[Records contained in a dataset]
#####

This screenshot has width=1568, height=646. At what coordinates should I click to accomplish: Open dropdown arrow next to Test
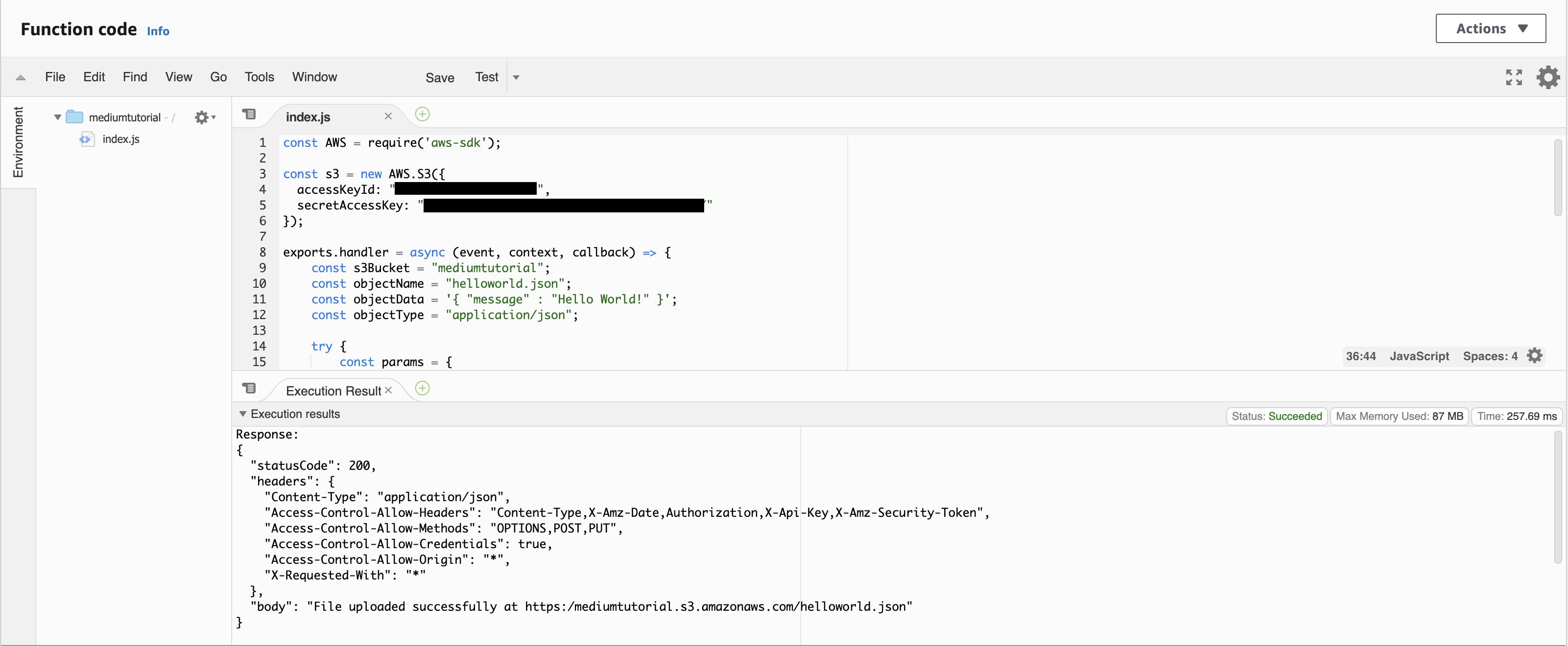516,77
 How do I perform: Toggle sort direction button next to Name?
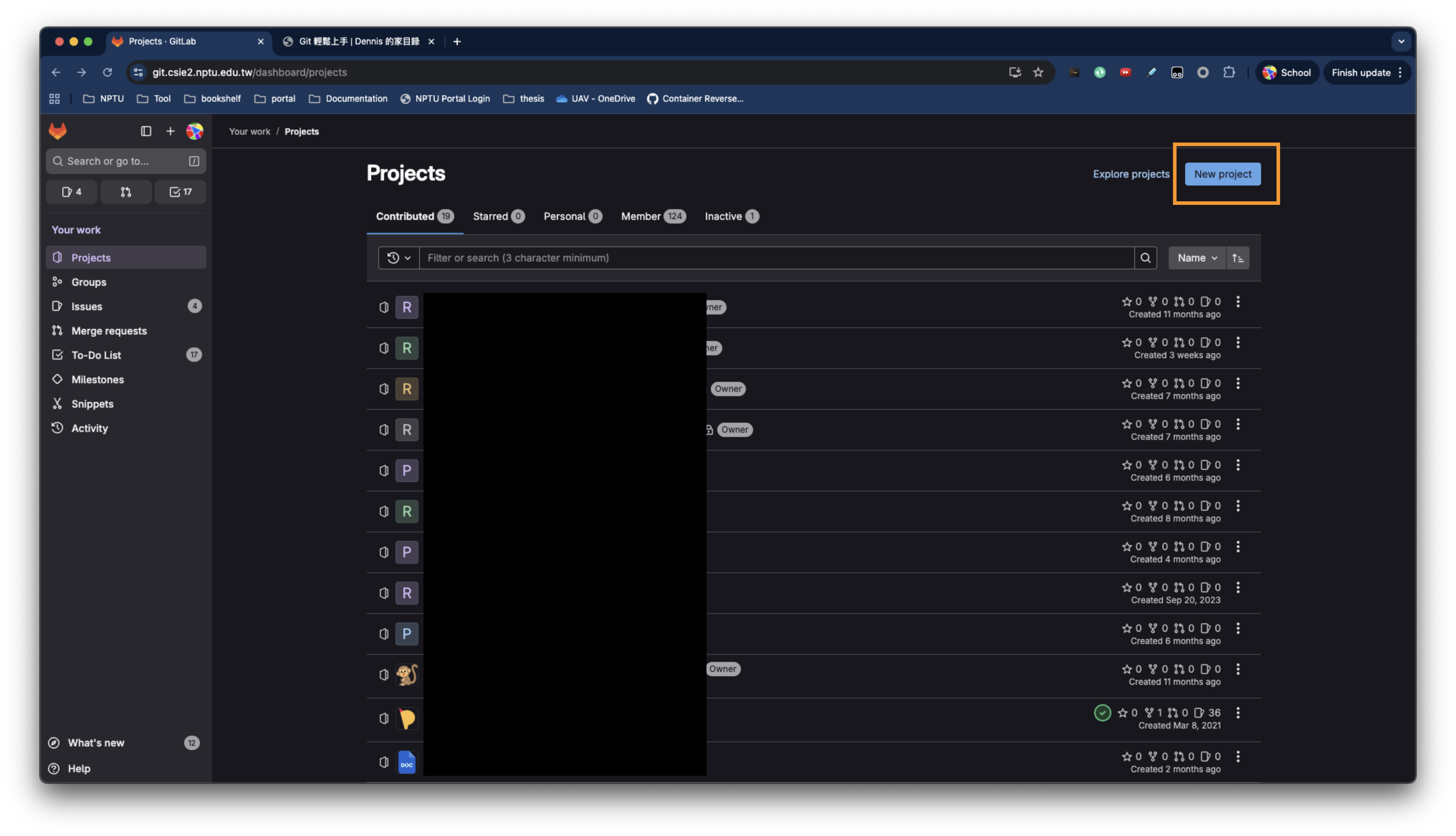pyautogui.click(x=1238, y=258)
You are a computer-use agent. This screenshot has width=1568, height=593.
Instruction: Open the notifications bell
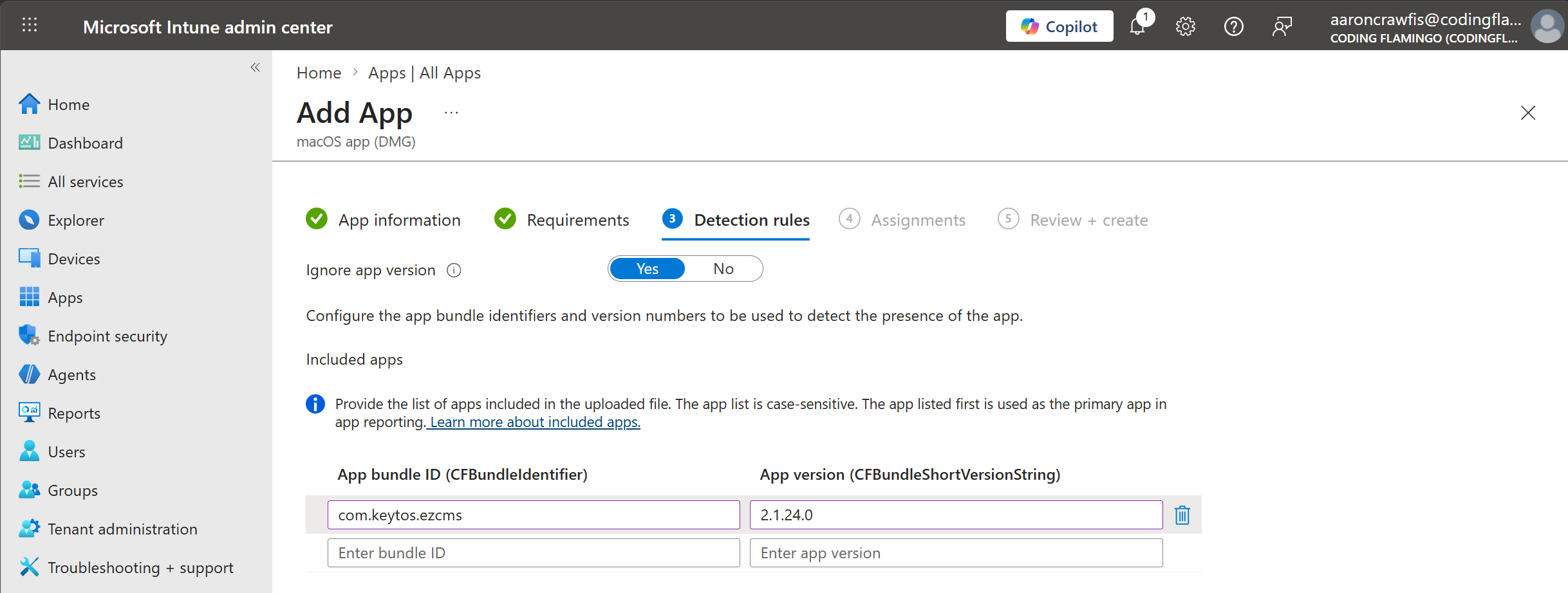point(1138,26)
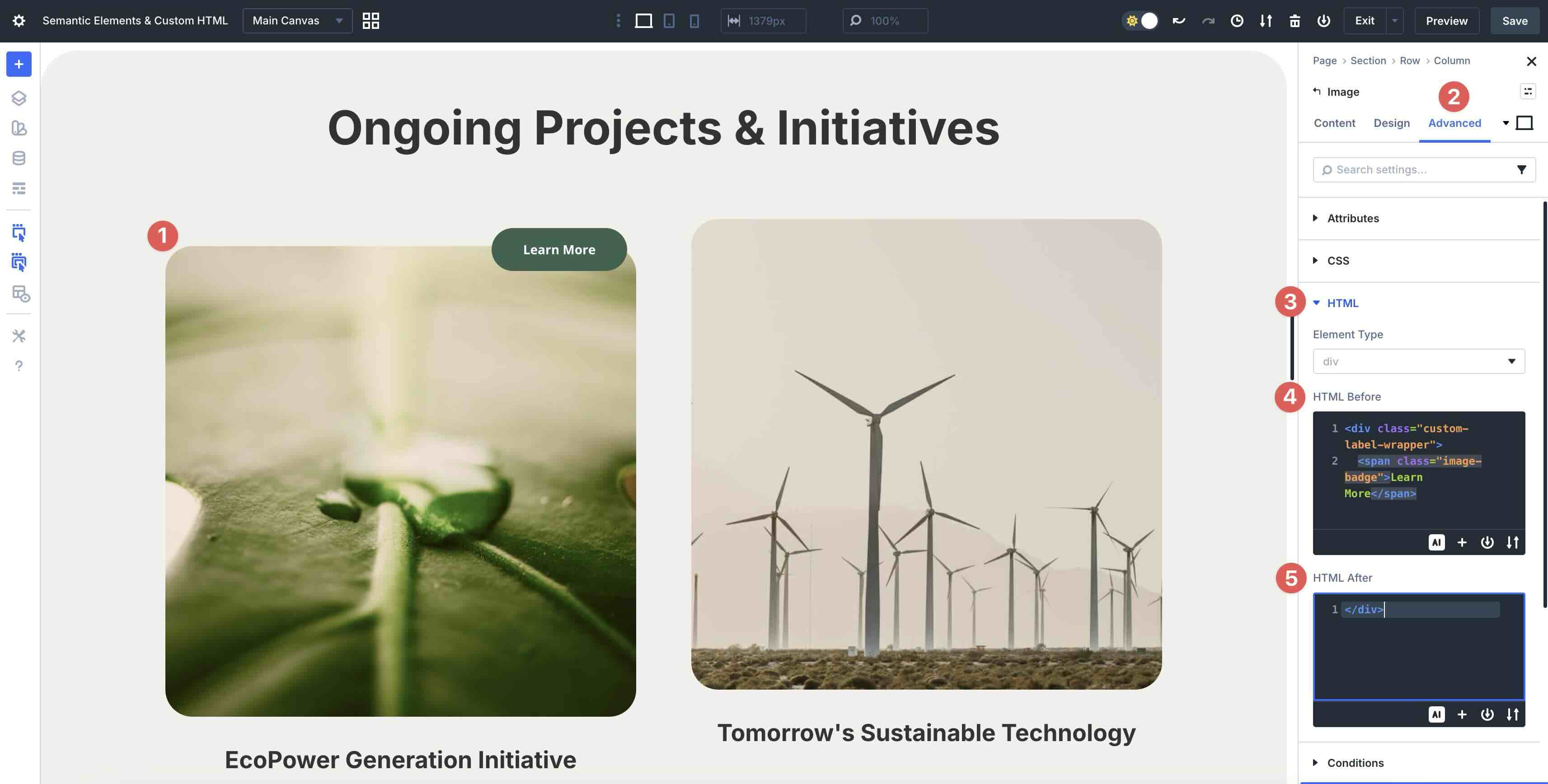The height and width of the screenshot is (784, 1548).
Task: Open the Layers panel icon in sidebar
Action: [19, 98]
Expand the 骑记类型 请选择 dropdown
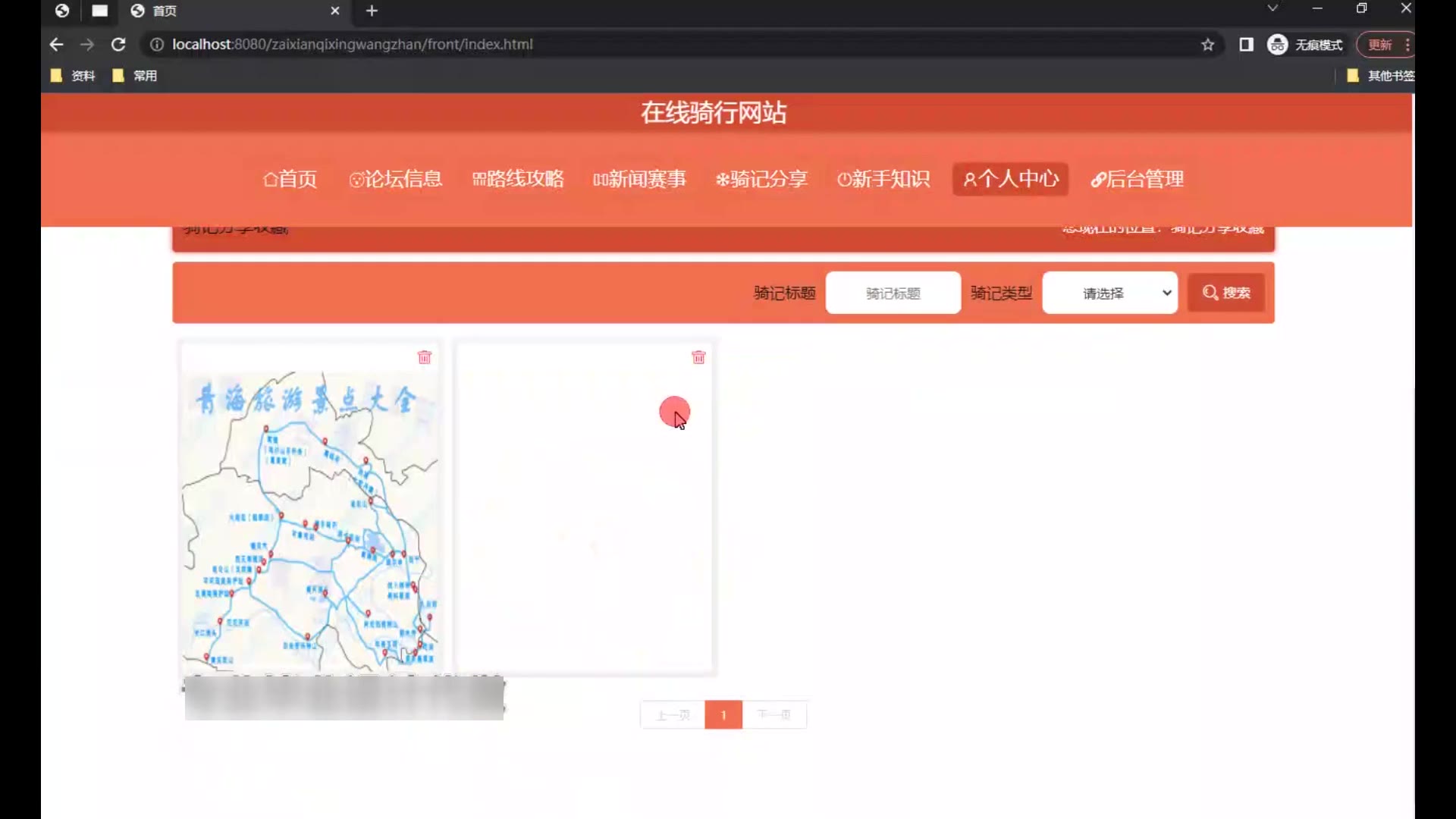Viewport: 1456px width, 819px height. coord(1109,293)
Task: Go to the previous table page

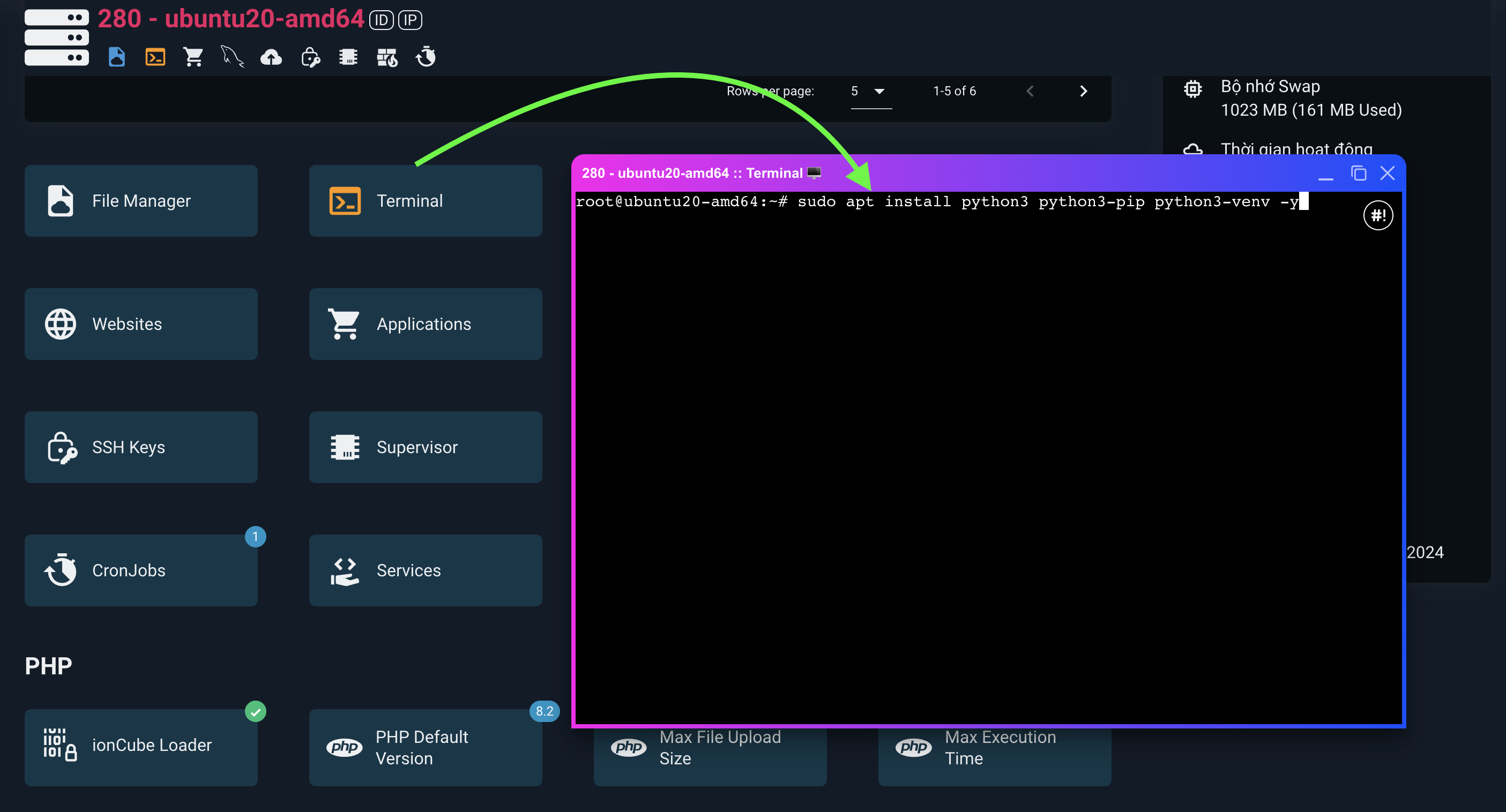Action: [1030, 91]
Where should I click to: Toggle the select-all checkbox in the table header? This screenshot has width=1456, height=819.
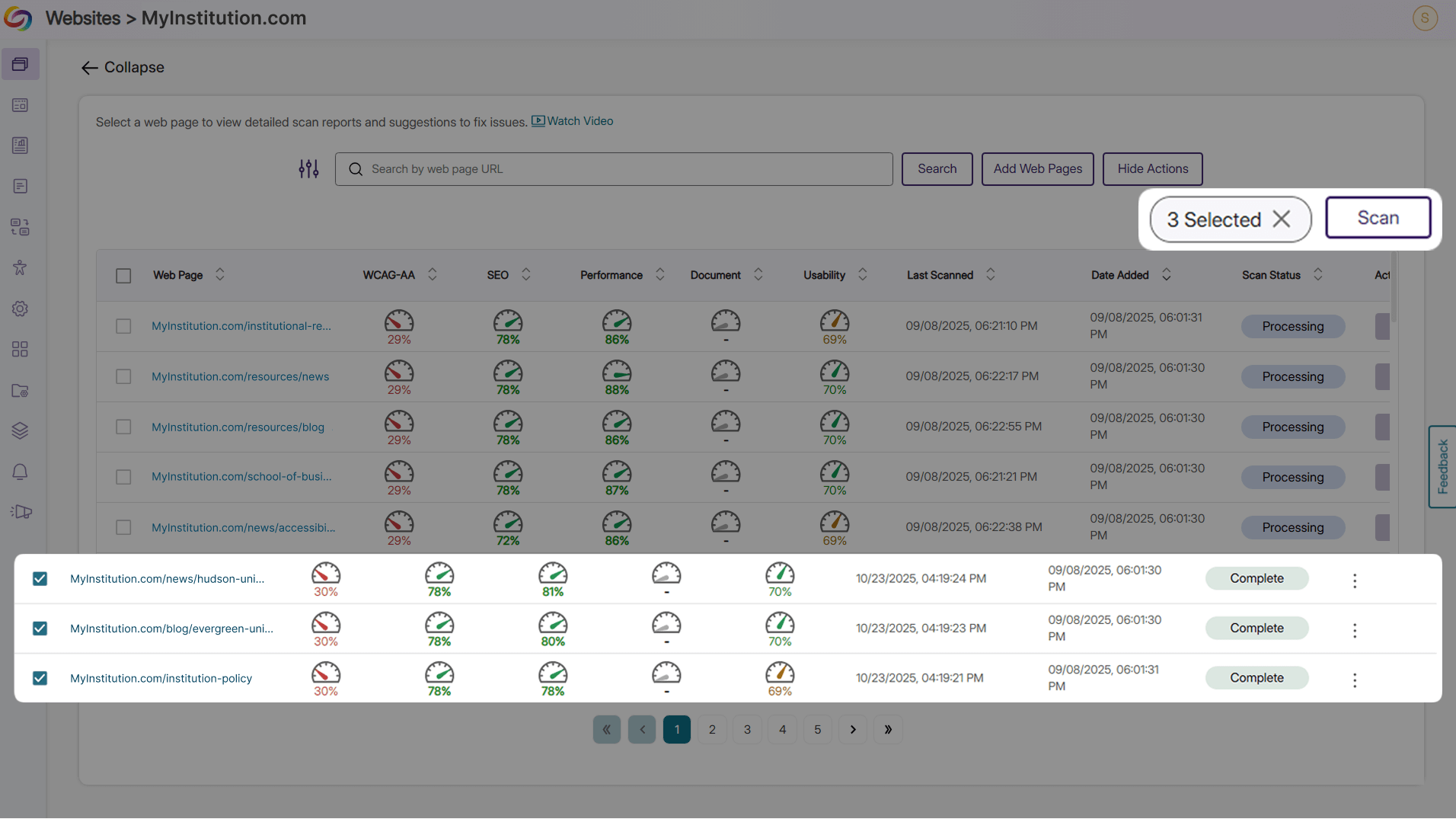click(123, 275)
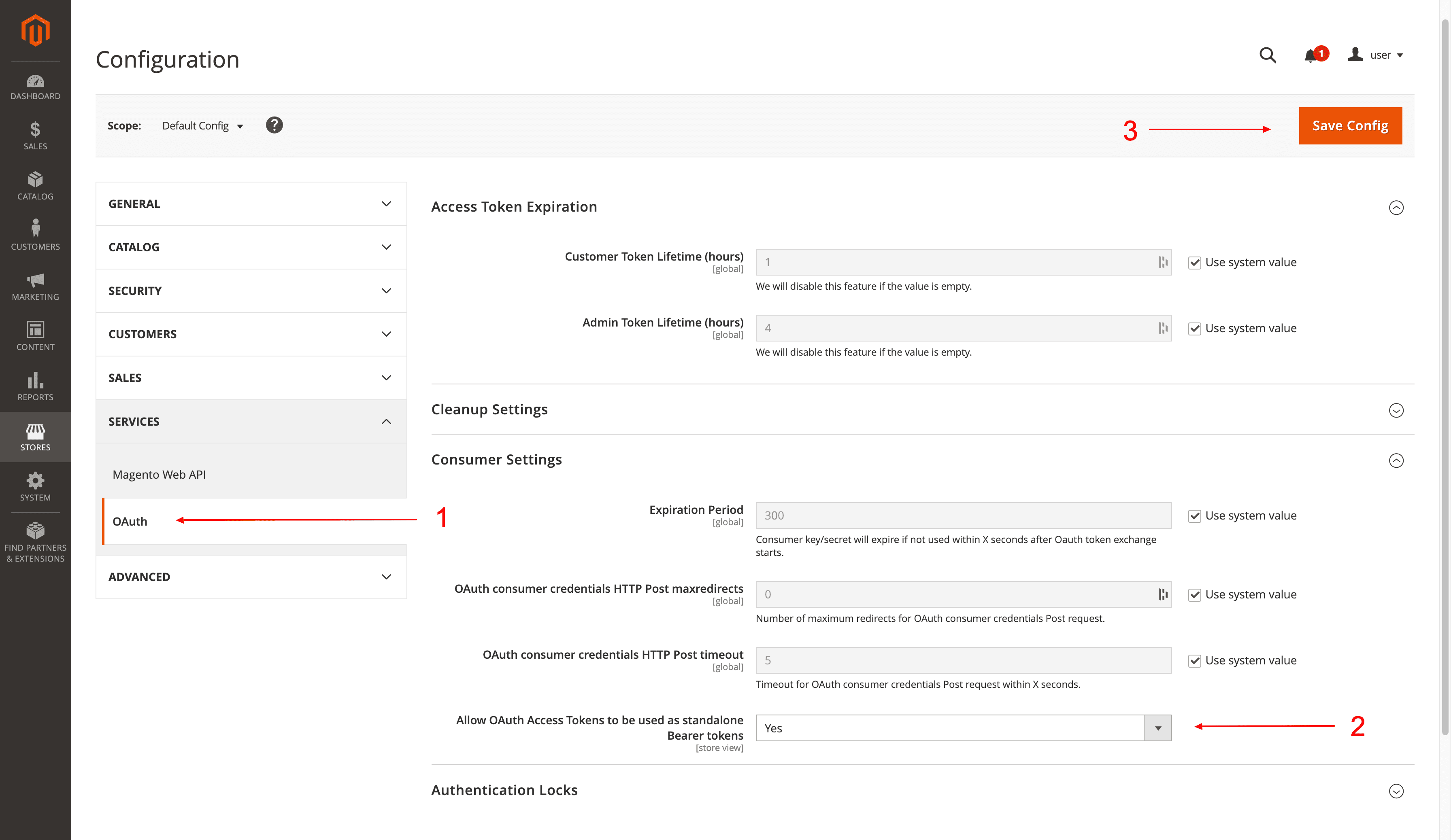Toggle Use system value for Expiration Period
The height and width of the screenshot is (840, 1451).
1195,516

#####

| Requirement |
Leaving the pictures out, transcribe the entries above exactly as written.

| Answer to this exercise |
This screenshot has width=1568, height=646. At what coordinates should I click to accomplish: Open dropdown arrow next to Test
516,77
 How do I perform: Toggle sort direction button next to Name?
pyautogui.click(x=1238, y=258)
You are a computer-use agent. This screenshot has width=1568, height=593.
Instruction: Open the notifications bell
point(1138,26)
The height and width of the screenshot is (784, 1548).
Task: Open the Layers panel icon in sidebar
Action: [19, 98]
Expand the 骑记类型 请选择 dropdown
Viewport: 1456px width, 819px height. coord(1109,293)
Task: Go to the previous table page

Action: [1030, 91]
Where should I click to: Toggle the select-all checkbox in the table header? This screenshot has width=1456, height=819.
click(123, 275)
Toggle Use system value for Expiration Period
The height and width of the screenshot is (840, 1451).
1195,516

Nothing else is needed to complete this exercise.